‘La defensa del dragón’

Junio 15, 2017 - 11:35 p.m. Por: Liliane de Levy

Esta es la película colombiana (y opera prima) de Natalia Santa que tuvo el mérito de ser incluida en la sección ‘La Quincena de los Relizadores’ del último Festival de Cine de Cannes. Una modalidad de enorme importancia que este año contó con la participación de realizadores del calibre del francés Bruno Dummont y el israelí Amos Gitai, y que atrae a un gran número de espectadores. Es más, hay quienes prefieren las películas presentadas en la Quincena a las de la Selección Oficial, por razones de identificación y mejor percepción. Fui a verla y me gustó tanto como al público en general. Al final de la proyección me emocionó ver a los asistentes que de pie, colmaron el teatro aplaudiendo con entusiasmo. Un éxito sin duda alguna.

La película, aunque muy colombiana, difiere del cine que se acostumbra tratar en el país. No hay nada de guerrillas, mafia, prostitución, droga, niños abandonados o abusados ni extrema pobreza. Al contrario, es una película amable, compasiva, conciliadora y urbana (muy bogotana). Según la directora habla “del pasado y el futuro, de la amistad, de segundas oportunidades y de la posibilidad de tomar riesgos a cualquier edad, tanto en el amor como en la vida”. Y lo hace por medio del ajedrez y la teoría que le da el título, y de gente madura de clase media, reacia al cambio aunque a ratos, la vida obliga a cambiar. La historia suena aburridora o triste pero no lo es. Contada en torno a tres amigos no muy jóvenes, que a pesar de su trabajo, inteligencia y honestidad, no logran mejorar su situación económica ni poner el debido orden en su vida familiar y emocional.

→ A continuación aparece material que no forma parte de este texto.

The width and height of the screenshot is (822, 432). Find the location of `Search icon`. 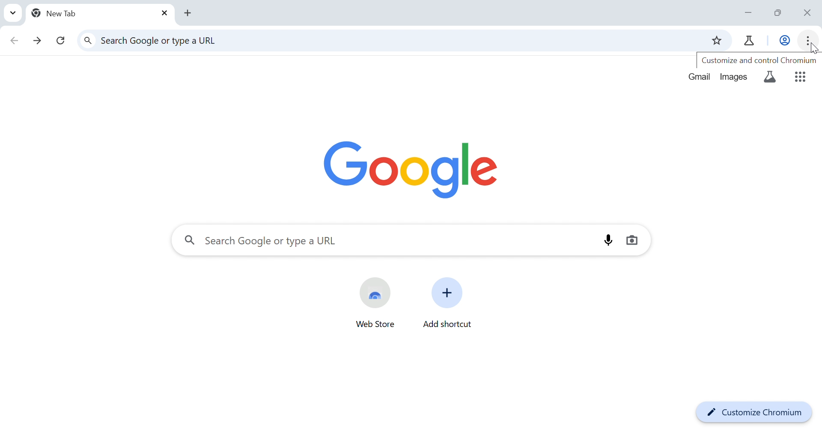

Samuel, el menor de los tres, de 53 años de edad (interpretado por el actor y músico español Gonzalo de Sagarminaga), un brillante ajedrecista que vive de apuestas modestas y de clases particulares a escolares, resignado a una vida solitaria, separado de su esposa y de su hija. Es un hombre decente, como la mayoría del común que no busca aprovecharse de la generosidad de la señora que lo aloja en una pieza arrendada, ni de las mujeres que lo encuentran atractivo. Su única diversión es reunirse con sus dos amigos para comer, chismosear, fumar marihuana y desahogar frustraciones en acaloradas discusiones. Sus conflictos son los propios de la gente mayor que tiene miedo a tomar riesgos y siente la necesidad de estar en control.

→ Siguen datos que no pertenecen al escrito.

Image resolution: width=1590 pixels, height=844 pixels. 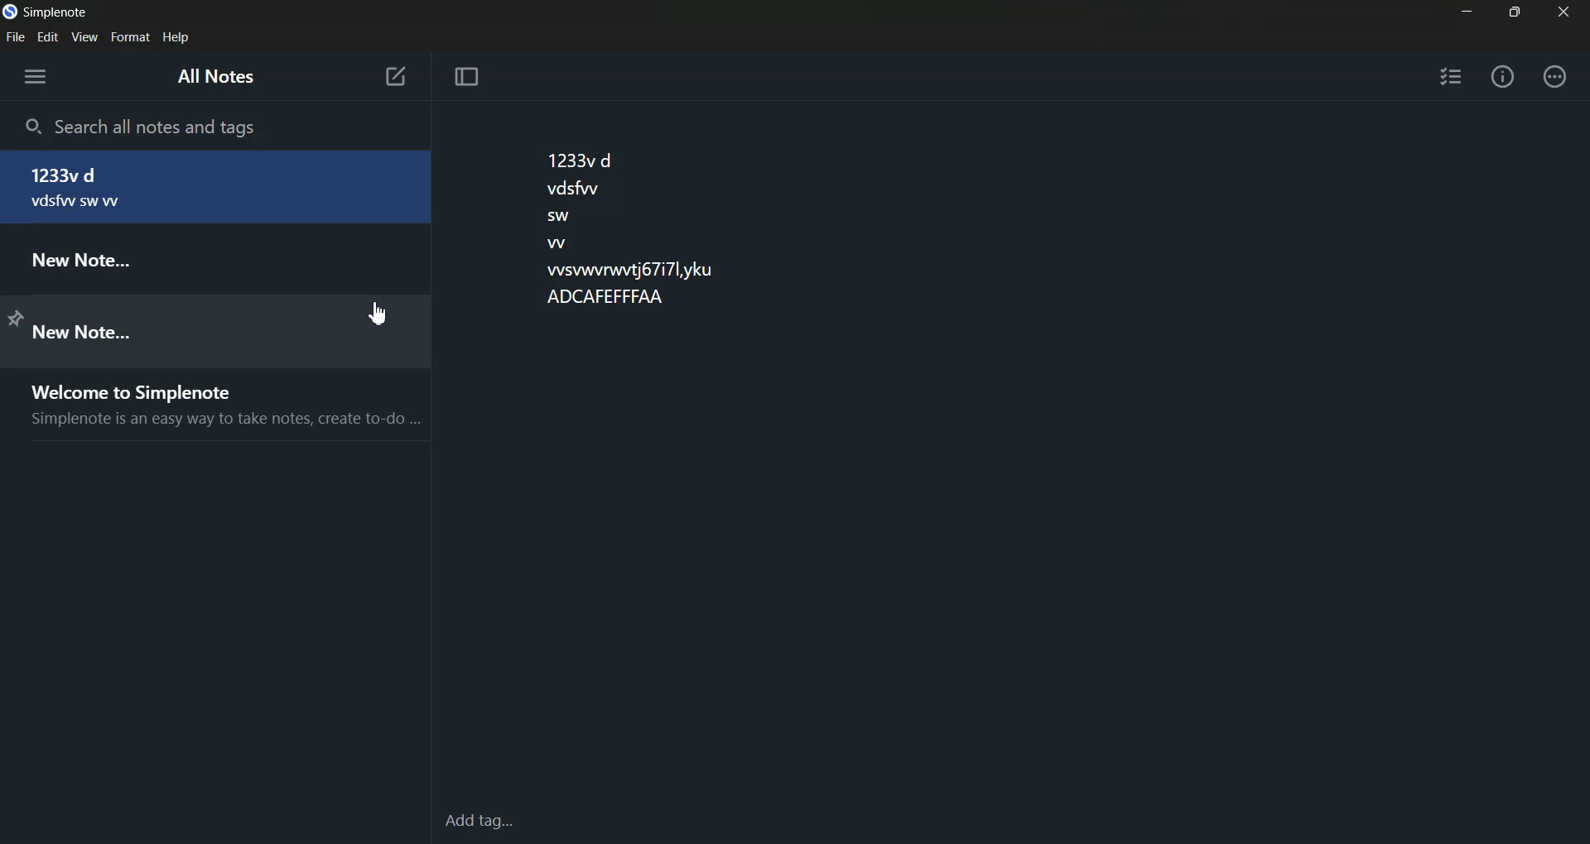 What do you see at coordinates (215, 125) in the screenshot?
I see `Search notes and tags` at bounding box center [215, 125].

Los amigos son un relojero ‘idealista’, un purista aferrado al reloj con cuerda que rechaza al vulgar digital, y que obviamente es incapaz de sostener un negocio obsoleto condenado a desaparecer. El otro es un médico homeópata, aficionado al juego de casinos y deseoso de disimular una relación amosora que considera poco mostrable. La acción de la película se limita a los hogares de los protagonistas pero encuentra su mejor escenario en el tradicional Club Lasker donde se reunen los aficionados al ajedrez. El todo inspirado en fotos de Iván Herrera (esposo de la directora Natalia Santa) quien se especializa en fotografiar Bogotá con sus antiguos cafés, bares, teatros, relojerías y en particular el club de ajedrez. Lugares congelados en el tiempo que siguen funcionando para sus fieles adeptos. Al final de la película los amigos se ven confrontados por jugadas del destino que los obliga a reconstruir sus vidas. Samuel cede ante un ‘flirteo’ con la madre de un alumno; el relojero se asocia con su yerno para montar una relojería moderna, y al médico le toca revelar intimidades que quería ocultar. El todo contado con humor y nostalgia al son de viejos tangos y recuerdos de famosos ajedrecistas del pasado.

‘La defensa del dragón’ llega a los teatros en Colombia en julio. Vale la pena verla y recordar el nombre de su directora, Natalia Santa, que tan bien nos representó en Cannes.